With seven bands performing music that makes you want to headbang; this year's line up had the crowd grooving till the very end.The evening skies begin to darken on January 21, as the much awaited Saarang Rock Show (presented by Durex Jeans Blue Love condoms) kicked-off with Family Cheese, runners-up of the Decibels competition.
The amicable bassie cheekily requests the audience to oblige to any compelling urges to start jumping around.
Anyway, after a long instrumental jam by the three-piece, the organisers announced that the band had only a few minutes of playtime left. The band responded with a cover of the rock anthem “Comfortably Numb.” Sacrilegious as it may be, the music was cut just as the first solo started.
The next band on stage was greeted with an announcement that proved to be a pleasant surprise for them — Crypted had won the 2012 Saarang Decibels. The happiness of the band members was evident from the performance of their favourite, winning number.
Inner Sanctum, the bad boys from Bengaluru, had nasty-sounding rhythms that got you wanting to headbang— the vocalist/growler kept gyrating his head through most of the songs, with his long hair making a windmill of sorts. They succeeded in getting the crowd warmed-up, despite minor technical mash-ups. They left the crowd wanting more.
Blind Image, who were next on stage, however, were a let-down. Much was expected of them, as they had the reputation of being one of Chennai's leading Metal bands. They lacked a guitarist and in general, the ability to get the crowd to the next stage of excitement.

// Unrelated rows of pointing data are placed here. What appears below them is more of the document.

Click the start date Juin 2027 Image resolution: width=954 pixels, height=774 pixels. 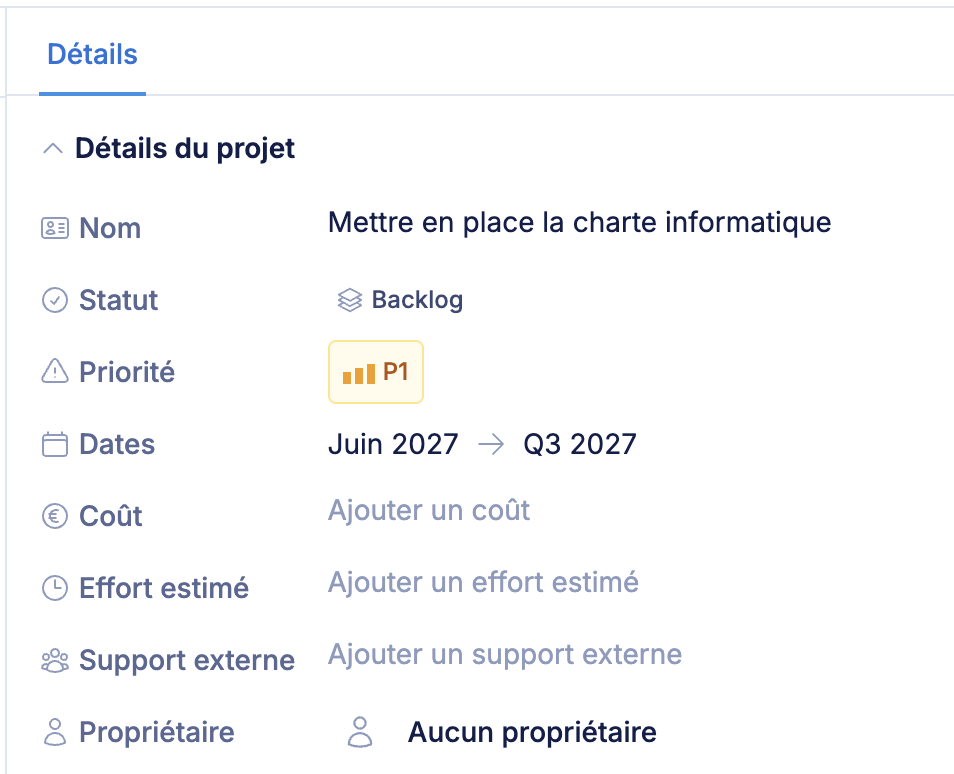tap(393, 444)
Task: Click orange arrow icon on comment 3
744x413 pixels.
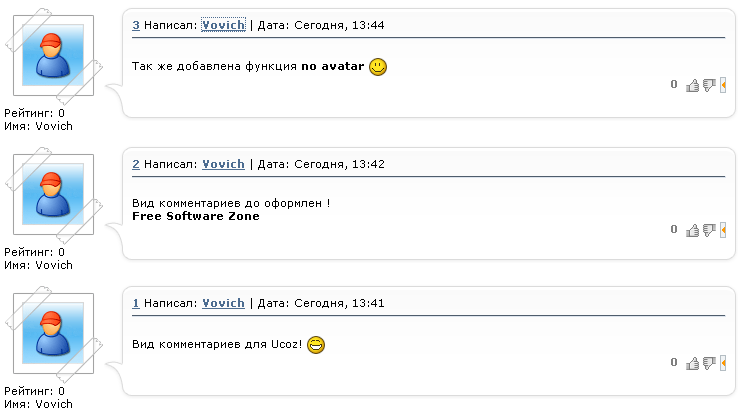Action: [723, 85]
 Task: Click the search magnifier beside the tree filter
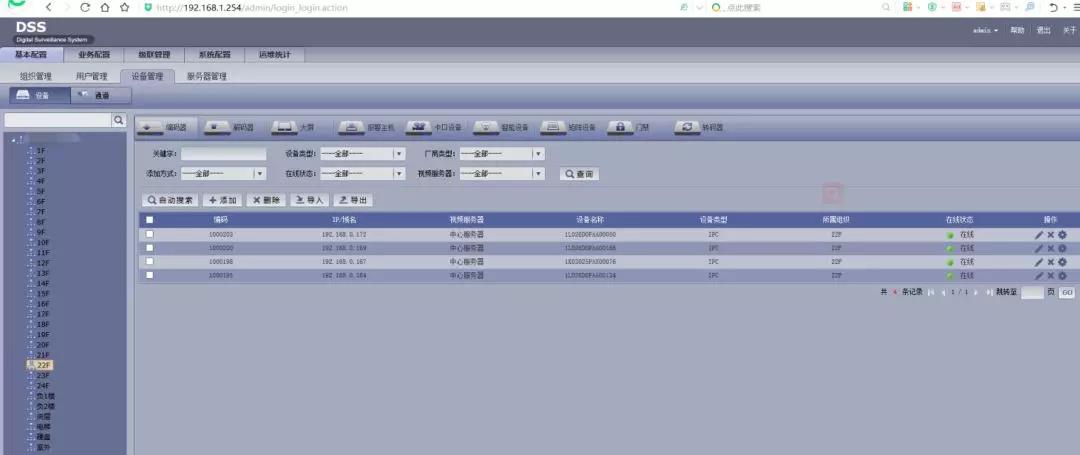(x=118, y=120)
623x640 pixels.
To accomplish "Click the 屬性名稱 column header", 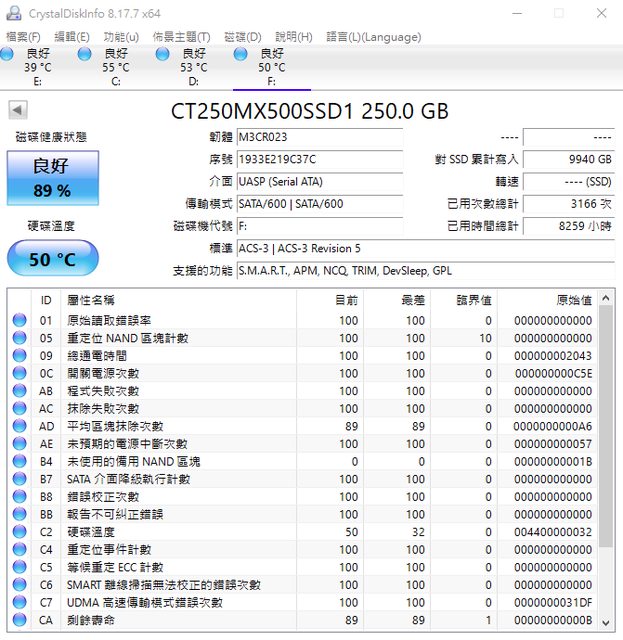I will click(90, 300).
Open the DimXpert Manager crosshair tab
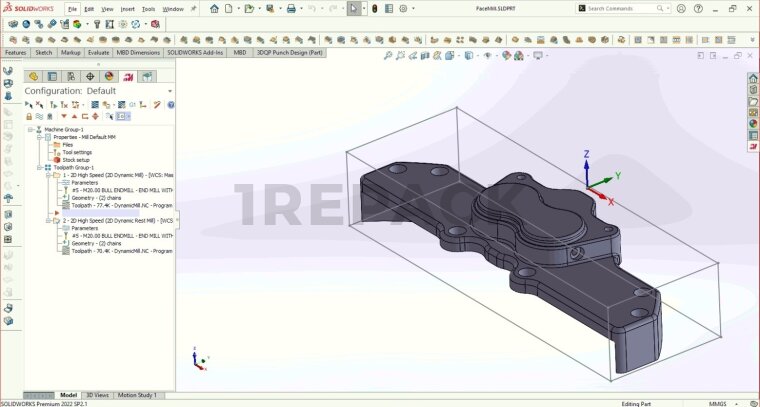The image size is (760, 407). 90,76
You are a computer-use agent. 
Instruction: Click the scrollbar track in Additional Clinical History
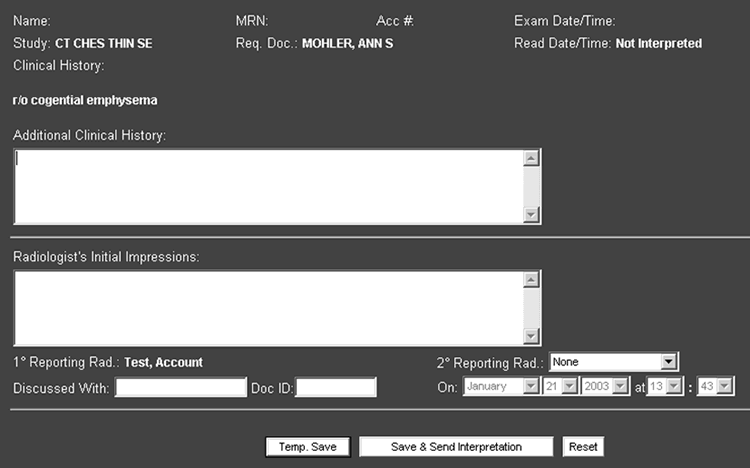coord(531,186)
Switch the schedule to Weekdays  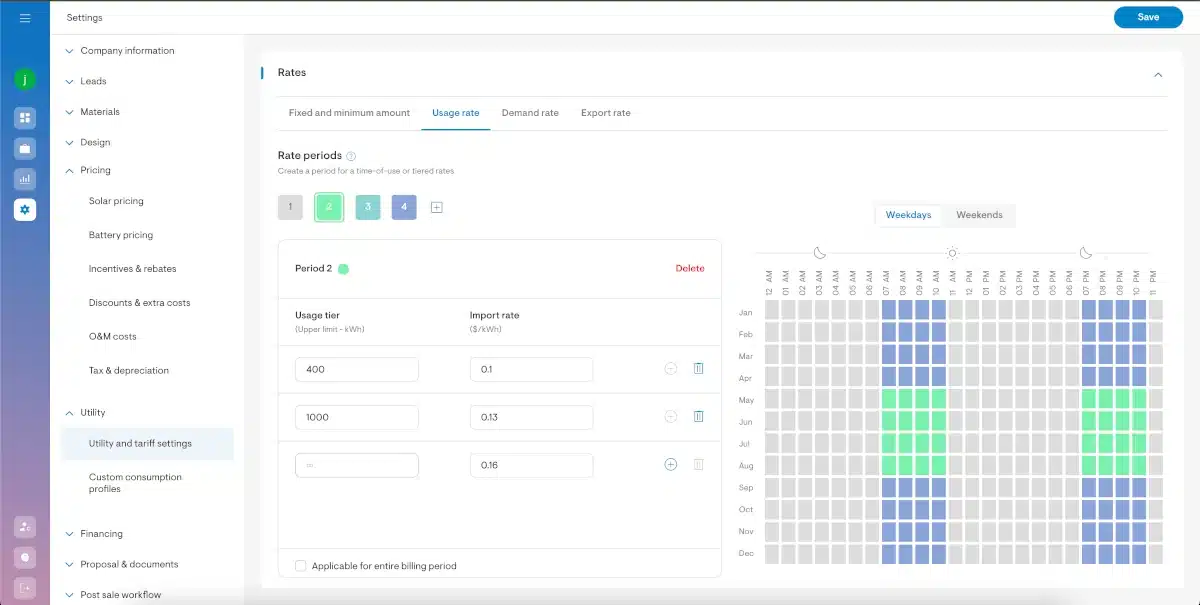coord(908,215)
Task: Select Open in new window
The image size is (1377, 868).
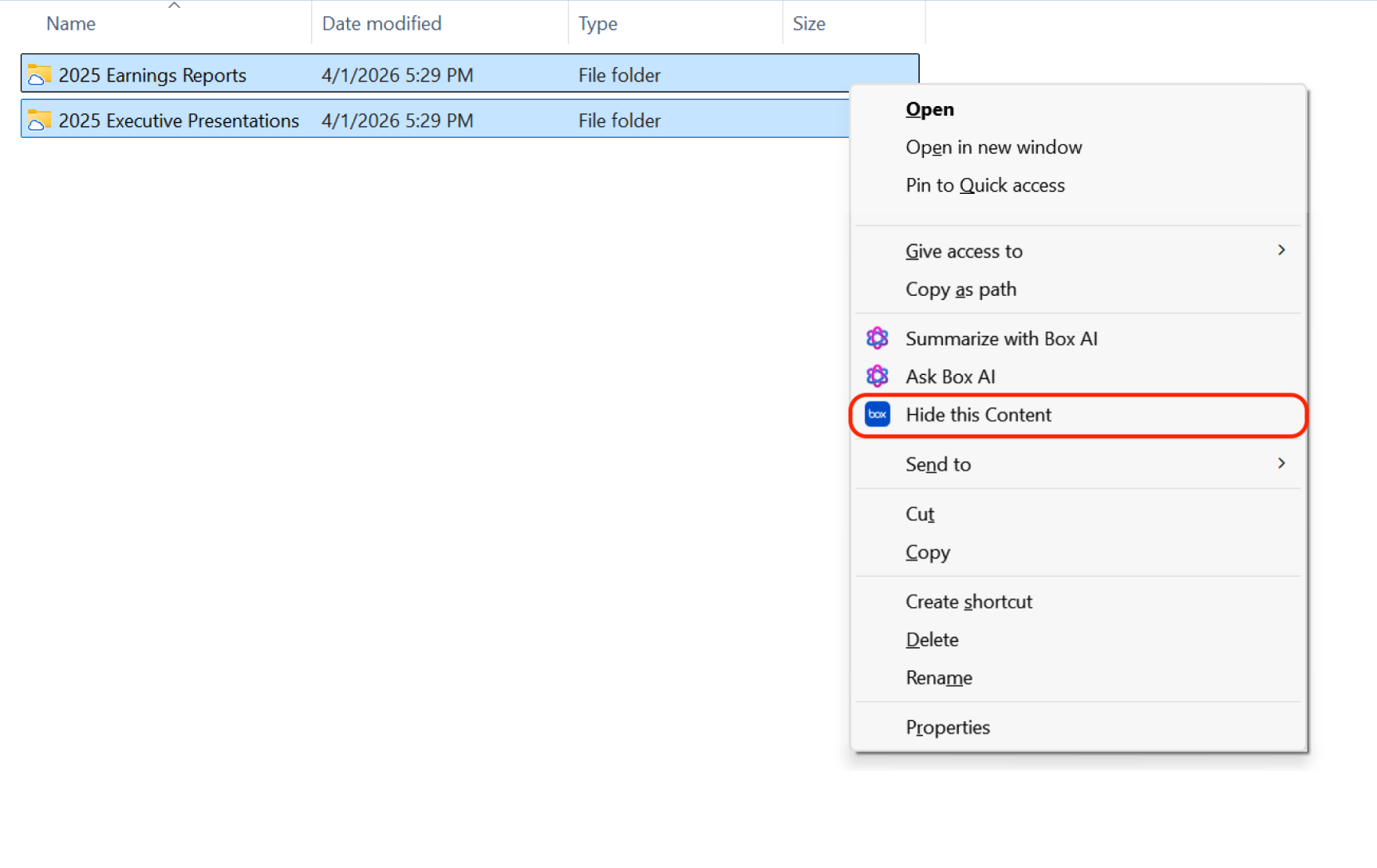Action: 993,148
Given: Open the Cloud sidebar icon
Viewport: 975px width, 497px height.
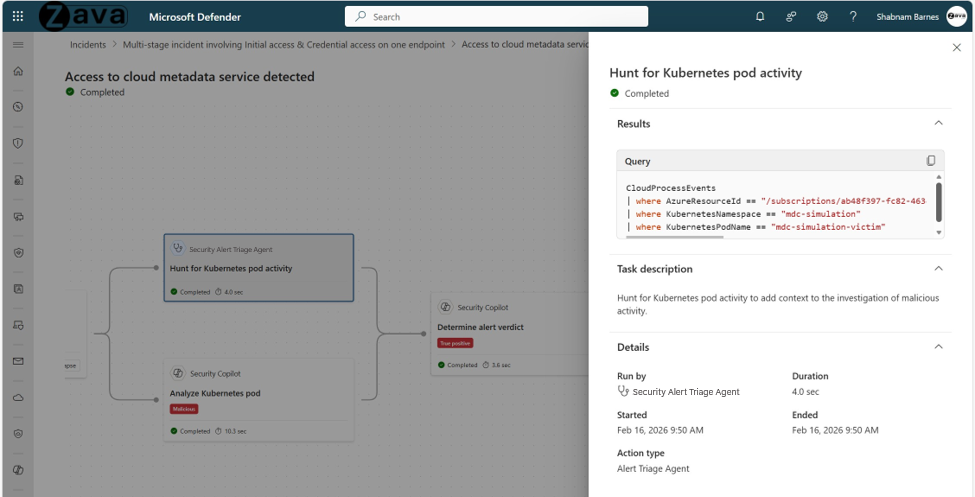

The slightly dampened spirits of the gathered metal-heads was nothing short of lit into a brightly-burning fire by Scribe, who took over the stage next. The hour-long gig started with the opening track of the Superstar Rajnikanth song, Oruvan Oruvan Mudhalaali which struck awe in the hearts of the southies. As we were to learn from the lungi-clad vocalist Vishwesh, he happens to be the sole Tamilian amongst the hindi-speaking members of the Bombay-based metal band.
Furiously fast, raucously heavy and dark-sounding, Scribe got what they wanted from the crowd; they made us think of nothing but metal throughout the night. It was a sight to behold as the colourful lights illuminated a scene of utter chaos. Scribe played many songs off their most recent album, Mark of Teja and I Love You, Pav Bhaji was easily the pick of the lot. The beholders were up on their feet, their energy renewed.
And the night was still young. Enter Vildhjarta, which is Swedish for Wild Heart (You pronounce the name of the band as though you intended to get sputum to the back of your throat). The seven-members of the Djent-styled band showed the crowd why the Nordic region is considered the birthplace of Death-Metal. Sure, we didn't understand any of the lyrics, but we were slaves to the addicting rhythms that kept our heads dipping down to the ground and resurfacing up back again and again as the sound of the complex-layered, dissonant guitar-sounds were more or less punctuated by the whisper-screams of the two vocalists. We were completely free from any inhibitions and joyously indulged in the hatred that formed the core of the music played that night. The show came to an end with Vildhjarta playing Dagger again to an enthusiastic bunch of youngsters who had fond memories to take back to either home or hostel.
Arvind is a Final Year Material Science student at CEG, Anna University.